Because there is currently no treatment that addresses the underlying cause of chronic fatigue syndrome, the focus is on relieving symptoms. The aim is to improve quality of life and help people manage daily activities more effectively. Individual symptoms such as sleep disturbances, pain or issues with heart rate regulation (orthostatic intolerance) can be treated specifically. Depending on the situation, medication for depression, sleeping difficulties or pain may be considered, as well as cognitive behavioural therapy for support. Avoiding further infections and maintaining good general health also play an important role.
Once heart rate issues are treated, most patients feel significantly better.
Pacing as a treatment approach
A key part of treatment is often what's known as pacing. This helps people structure their activities so they stay within their individual limits and avoid worsening their symptoms through post-exertional malaise (PEM). The focus is on planned rest periods, adjusting how energy is used and recognising personal limits.
Supplements
Some people use dietary supplements such as magnesium, coenzyme Q10, selenium or tryptophan as part of ME/CFS treatment, although their effectiveness hasn't been fully scientifically proven.
Individualised therapy
Because ME/CFS presents differently in every person, treatment is highly individual. Different approaches may need to be tried in collaboration with the healthcare professional and adjusted regularly.

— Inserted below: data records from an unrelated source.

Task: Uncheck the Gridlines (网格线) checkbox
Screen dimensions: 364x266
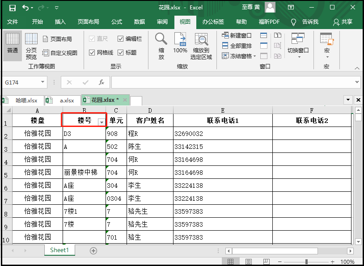Action: click(92, 52)
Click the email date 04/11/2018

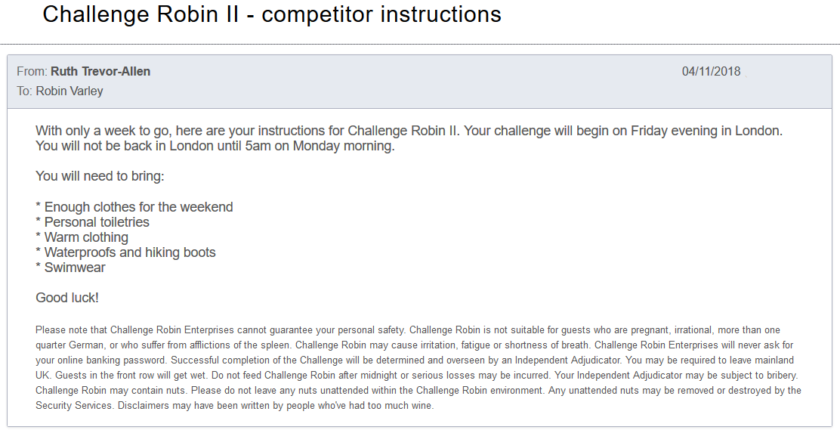[x=711, y=72]
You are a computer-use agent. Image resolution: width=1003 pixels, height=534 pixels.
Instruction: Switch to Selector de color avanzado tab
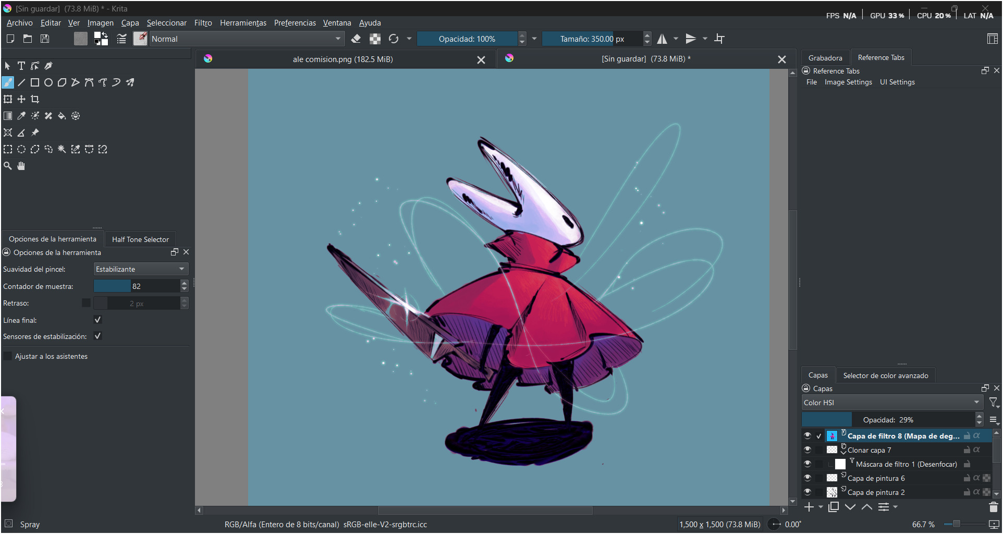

Alternative treatment methods
Naturopathic approaches such as ginseng, yoga or breathing techniques – including the Wim Hof method – may also be used, ideally under medical supervision. They can be helpful if individuals find them personally relieving or comforting. However, methods such as exclusion diets or so-called detox therapies should be avoided, as they are ineffective and may cause side effects.
What's the difference between long COVID and ME/CFS?
Long COVID refers to persistent symptoms following infection with the coronavirus (SARS-CoV-2). The symptoms often resemble those of chronic fatigue syndrome, such as concentration difficulties, fatigue or intolerance to exertion. In some cases, long COVID can develop into chronic fatigue syndrome. Studies indicate that around ten per cent of people with long COVID meet the diagnostic criteria for ME/CFS. However, for most people with long COVID, symptoms improve significantly over the course of about 12 months.